**Task goal**
From the line containing "At what coordinates" to the final line of the entries, copy each line exactly. Pictures stay out.

★ ★ ★ ★ ★

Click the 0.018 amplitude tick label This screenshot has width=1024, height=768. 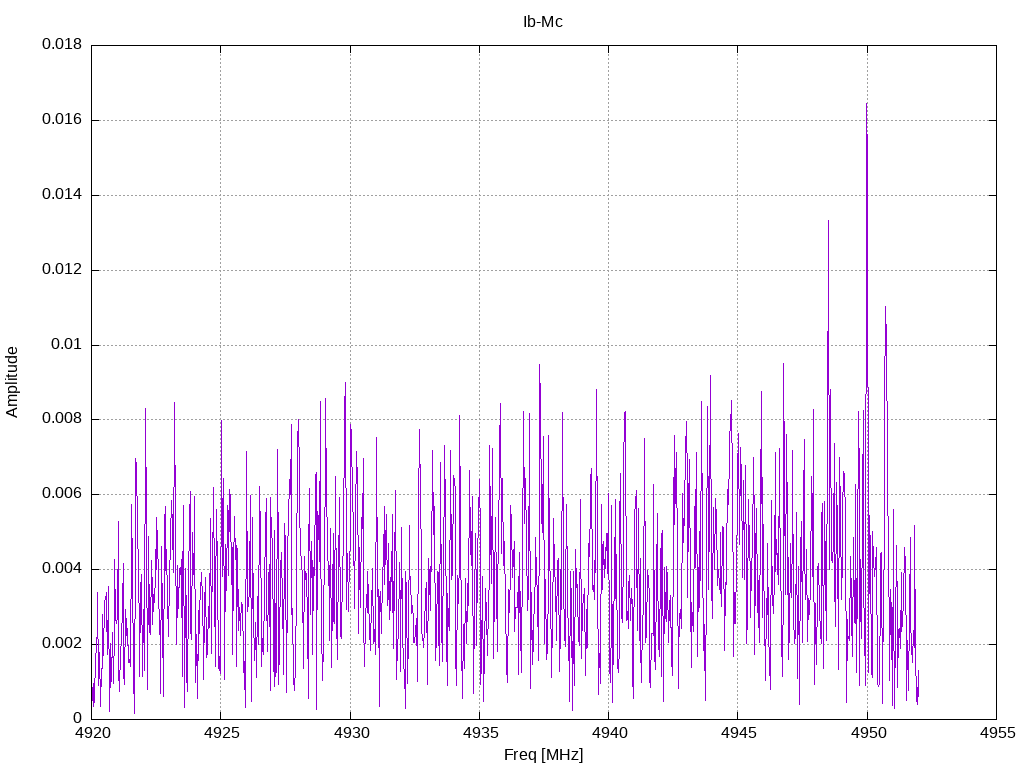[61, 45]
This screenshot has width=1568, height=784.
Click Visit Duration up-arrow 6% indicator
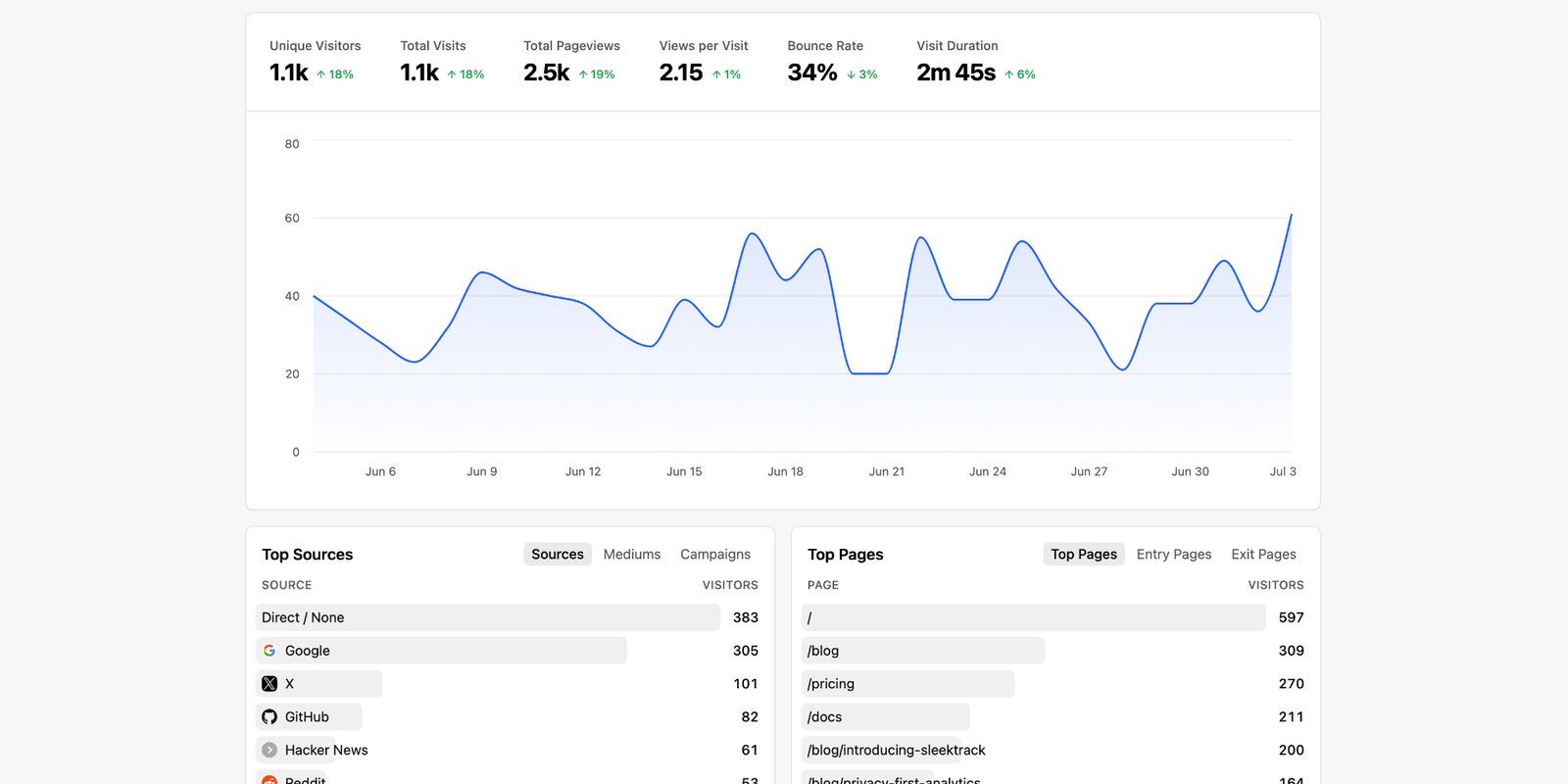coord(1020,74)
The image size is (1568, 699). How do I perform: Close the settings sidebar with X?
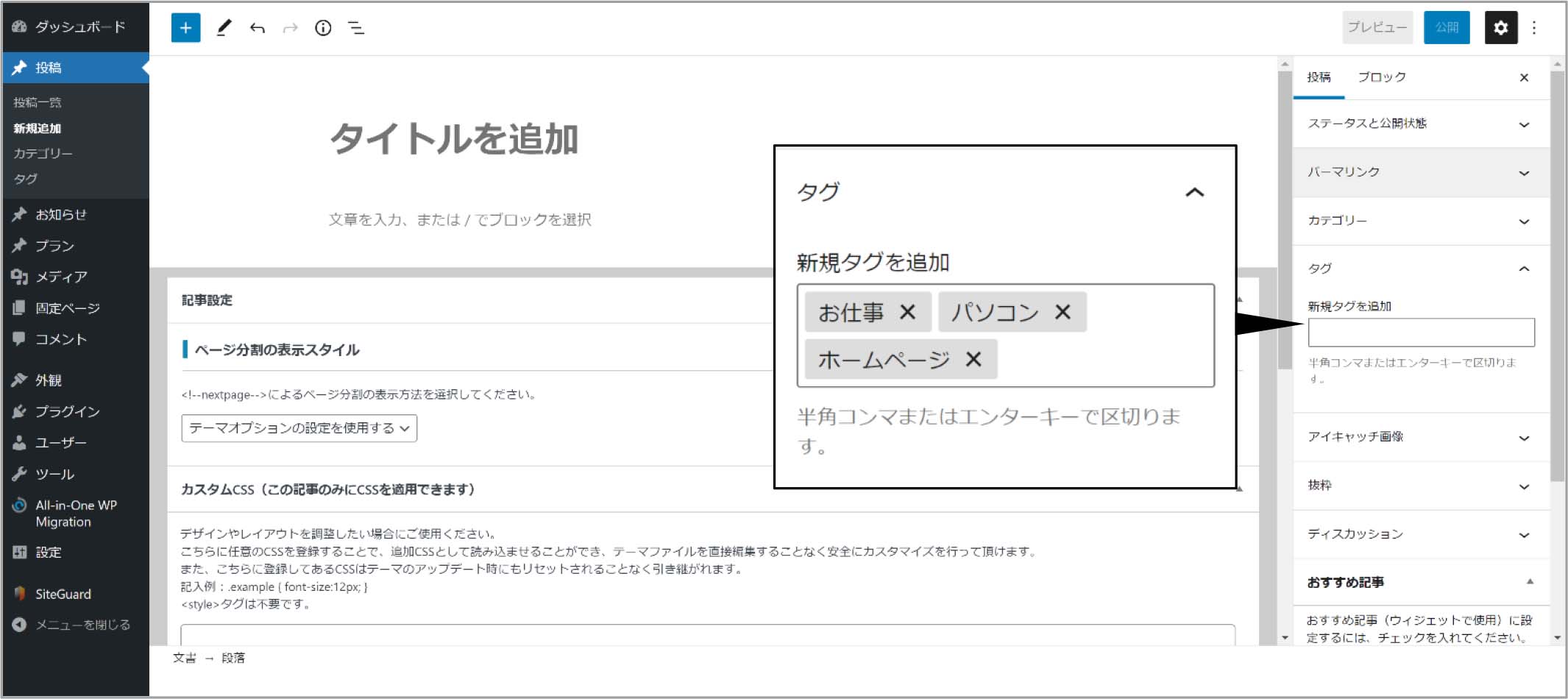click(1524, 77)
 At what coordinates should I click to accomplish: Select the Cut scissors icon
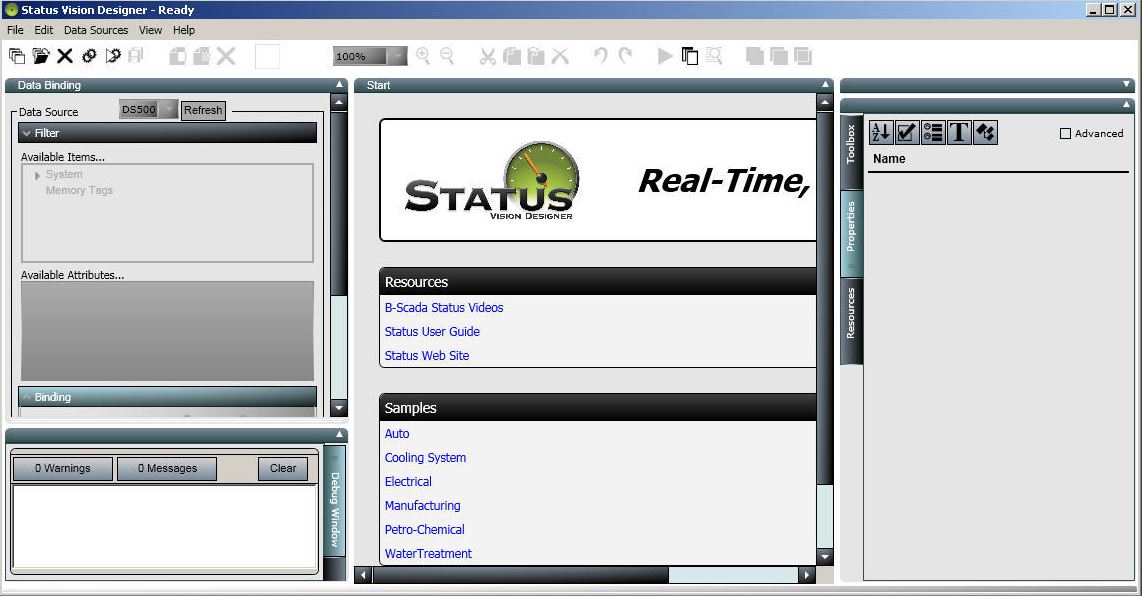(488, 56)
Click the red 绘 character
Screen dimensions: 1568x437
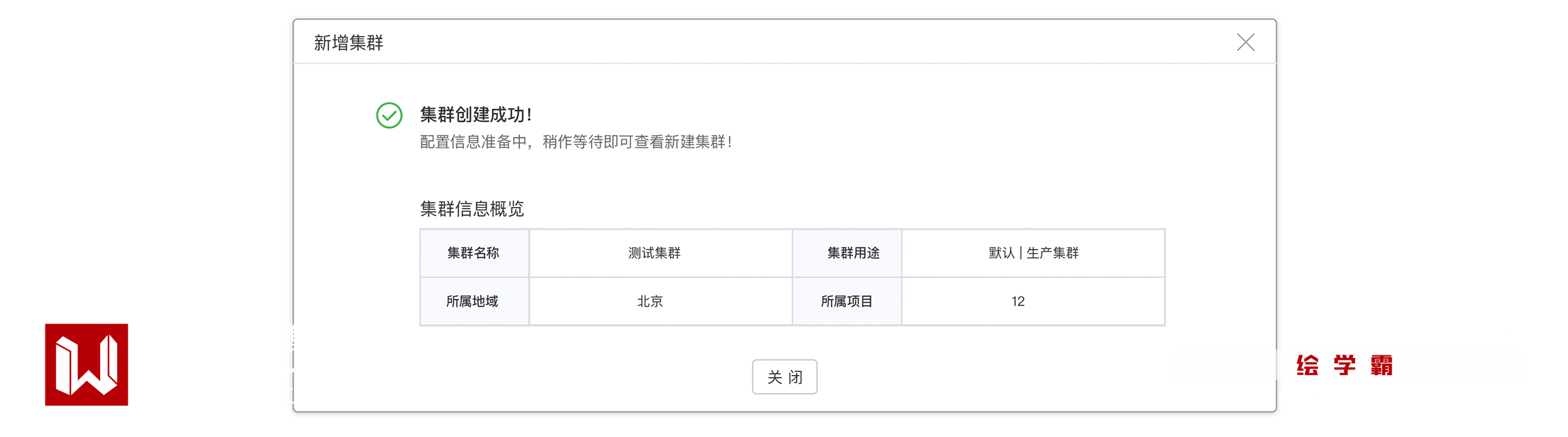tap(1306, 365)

★ ★ ★ ★ ★

**Result of the exercise**
 At what coordinates should I click to accomplish: Select the Cut scissors icon
(488, 56)
Click the red 绘 character
Screen dimensions: 1568x437
tap(1306, 365)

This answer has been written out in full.